At wits end with Ross Phaser...

Started by modsquad, February 01, 2007, 12:21:50 PM

Previous topic - Next topic

modsquad

I have tried everything, resoldering swapping ICs out, etc.  All the voltages are fine but the LFO is not "phasing" the signal.  All I get is a modest overdrive sound and no phasing.  The voltages in the LFO IC are jumping around like they should but there is no effect on the sound.

Stan
"Chuck Norris sleeps with a night light, not because he is afraid of the dark but because the dark is afraid of him"

Mark Hammer

Trouble is that there are a LOT of IC pins that have to be making appropriate contact in order for the entire wet/phase-shift path to make its way through to the point where wet and dry mix.  If you have used sockets for those two LM13600 chips, then there are 32 pins altogether that need to be in proper contact.  If you have used sockets for your chips, either consider unsoldering the sockets and soldering the chips directly to the board, or try reseating the chips in the sockets.  Though it doesn't happen all THAT often, it happens often enough that a pin gets bent under the chip during socket insertion and fails to make contact with the socket for that reason.  Unfortunately, what is generally a convenience with Francisco's board layouts (their compactness) can be a bit of a hindrance to being able to see such construction errors.
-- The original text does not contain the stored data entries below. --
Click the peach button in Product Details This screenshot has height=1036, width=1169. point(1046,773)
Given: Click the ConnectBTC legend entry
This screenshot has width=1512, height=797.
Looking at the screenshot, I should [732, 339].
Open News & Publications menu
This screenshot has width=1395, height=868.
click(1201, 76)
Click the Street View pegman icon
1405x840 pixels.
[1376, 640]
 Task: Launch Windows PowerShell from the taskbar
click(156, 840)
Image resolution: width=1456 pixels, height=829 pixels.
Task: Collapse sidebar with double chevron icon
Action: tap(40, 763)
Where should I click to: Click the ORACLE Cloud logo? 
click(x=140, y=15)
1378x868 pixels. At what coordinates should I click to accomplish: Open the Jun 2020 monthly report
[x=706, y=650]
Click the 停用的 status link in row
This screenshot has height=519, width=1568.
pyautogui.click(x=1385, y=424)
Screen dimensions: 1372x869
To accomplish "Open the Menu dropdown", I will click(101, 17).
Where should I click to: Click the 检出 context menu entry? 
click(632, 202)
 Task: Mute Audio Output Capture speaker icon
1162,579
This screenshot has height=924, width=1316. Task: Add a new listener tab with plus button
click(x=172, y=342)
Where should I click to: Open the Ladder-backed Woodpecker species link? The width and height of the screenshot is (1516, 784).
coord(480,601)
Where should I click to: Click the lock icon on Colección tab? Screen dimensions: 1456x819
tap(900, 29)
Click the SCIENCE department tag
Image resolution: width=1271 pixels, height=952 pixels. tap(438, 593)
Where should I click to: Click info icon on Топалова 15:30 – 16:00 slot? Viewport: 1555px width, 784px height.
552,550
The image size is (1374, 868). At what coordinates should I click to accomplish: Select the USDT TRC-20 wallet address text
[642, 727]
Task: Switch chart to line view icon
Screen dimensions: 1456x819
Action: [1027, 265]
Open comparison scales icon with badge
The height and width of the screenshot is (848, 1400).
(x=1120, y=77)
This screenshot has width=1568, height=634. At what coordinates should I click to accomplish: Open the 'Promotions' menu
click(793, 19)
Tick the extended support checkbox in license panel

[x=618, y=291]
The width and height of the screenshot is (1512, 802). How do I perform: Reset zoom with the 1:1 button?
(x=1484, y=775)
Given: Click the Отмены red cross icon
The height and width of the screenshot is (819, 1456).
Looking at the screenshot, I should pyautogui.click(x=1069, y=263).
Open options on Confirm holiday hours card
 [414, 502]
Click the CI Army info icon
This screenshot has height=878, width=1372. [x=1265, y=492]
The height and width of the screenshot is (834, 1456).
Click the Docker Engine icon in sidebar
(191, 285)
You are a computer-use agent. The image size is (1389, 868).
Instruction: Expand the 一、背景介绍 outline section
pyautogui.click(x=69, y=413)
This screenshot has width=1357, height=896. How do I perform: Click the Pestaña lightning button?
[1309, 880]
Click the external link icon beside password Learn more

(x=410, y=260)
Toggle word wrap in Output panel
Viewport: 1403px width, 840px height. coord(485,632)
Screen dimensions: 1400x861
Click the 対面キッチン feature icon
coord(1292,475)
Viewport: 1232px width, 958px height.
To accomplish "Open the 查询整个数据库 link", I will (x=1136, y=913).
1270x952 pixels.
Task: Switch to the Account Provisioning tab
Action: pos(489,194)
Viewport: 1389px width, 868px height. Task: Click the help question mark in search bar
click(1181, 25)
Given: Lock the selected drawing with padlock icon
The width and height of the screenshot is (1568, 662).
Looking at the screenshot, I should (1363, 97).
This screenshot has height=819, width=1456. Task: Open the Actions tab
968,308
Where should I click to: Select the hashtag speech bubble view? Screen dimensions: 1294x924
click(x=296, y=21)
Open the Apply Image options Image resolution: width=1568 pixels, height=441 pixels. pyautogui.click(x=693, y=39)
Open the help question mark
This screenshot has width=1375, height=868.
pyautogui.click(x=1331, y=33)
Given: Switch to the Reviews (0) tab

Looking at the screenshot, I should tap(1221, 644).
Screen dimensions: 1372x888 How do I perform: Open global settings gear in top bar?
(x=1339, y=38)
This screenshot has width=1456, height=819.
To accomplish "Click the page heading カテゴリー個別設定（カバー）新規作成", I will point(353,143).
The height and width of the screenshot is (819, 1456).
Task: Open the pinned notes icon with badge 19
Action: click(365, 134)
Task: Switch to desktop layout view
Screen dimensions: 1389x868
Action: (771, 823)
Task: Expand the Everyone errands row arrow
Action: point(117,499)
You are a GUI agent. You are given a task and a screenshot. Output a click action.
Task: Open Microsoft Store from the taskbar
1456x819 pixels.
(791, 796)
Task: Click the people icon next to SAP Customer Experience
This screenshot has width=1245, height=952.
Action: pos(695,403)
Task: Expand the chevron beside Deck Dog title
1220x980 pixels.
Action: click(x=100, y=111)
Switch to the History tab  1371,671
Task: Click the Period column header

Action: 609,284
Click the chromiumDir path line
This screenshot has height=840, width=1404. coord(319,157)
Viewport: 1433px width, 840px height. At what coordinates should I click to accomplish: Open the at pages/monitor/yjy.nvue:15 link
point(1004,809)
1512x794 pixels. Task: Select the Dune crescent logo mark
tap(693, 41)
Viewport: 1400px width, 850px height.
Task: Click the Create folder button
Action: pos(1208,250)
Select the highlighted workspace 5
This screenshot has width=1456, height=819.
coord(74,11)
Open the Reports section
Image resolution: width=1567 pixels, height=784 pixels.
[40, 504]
I'm not guaranteeing than any of the above is the source of the problem or the solution, but they are most certainly build problems that happen often enough to a great many of us, and should at least be checked off the list of possible causes before moving to more time-consuming or invasive solutions.

modsquad

Wouldn't the voltage for those pins be off if that was the case?  The voltages are the same as the ones for another one I built.
"Chuck Norris sleeps with a night light, not because he is afraid of the dark but because the dark is afraid of him"

Mark Hammer

Some yes, some no.

That's the nasty aspect of this particular source of nonfunctionality.  You get pin voltages that read what they should and others that have no particular "necessary" voltage that ought to be there, so you ignore them and think the board "reads good".  Keep in mind, that the brunt of those pins are all connected internally so they could still show one of those arbitrary voltages without actually being in contact with anything else on the board.  Also remember that a micron may be incredibly small to us, but to an electron its like jumping the Grand Canyon on in-line skates.  It can easily happen that a pin makes sufficient contact when we apply the pressure of our meter probes for measurement purposes, and then springs back the few thousandths of an inch out of contact after we pull our probe tip away.  Again, this may not have happened in your case, but trust me, it happens. :icon_rolleyes:

puretube

always measure @ the actual IC-pins!
not at the respective (PCB) copper-pads...

StephenGiles

So true, many's the time I've had a board not working and all that was wrong was one pin of an IC was not soldered, which is easy to do in bad light.
"I want my meat burned, like St Joan. Bring me pickles and vicious mustards to pierce the tongue like Cardigan's Lancers.".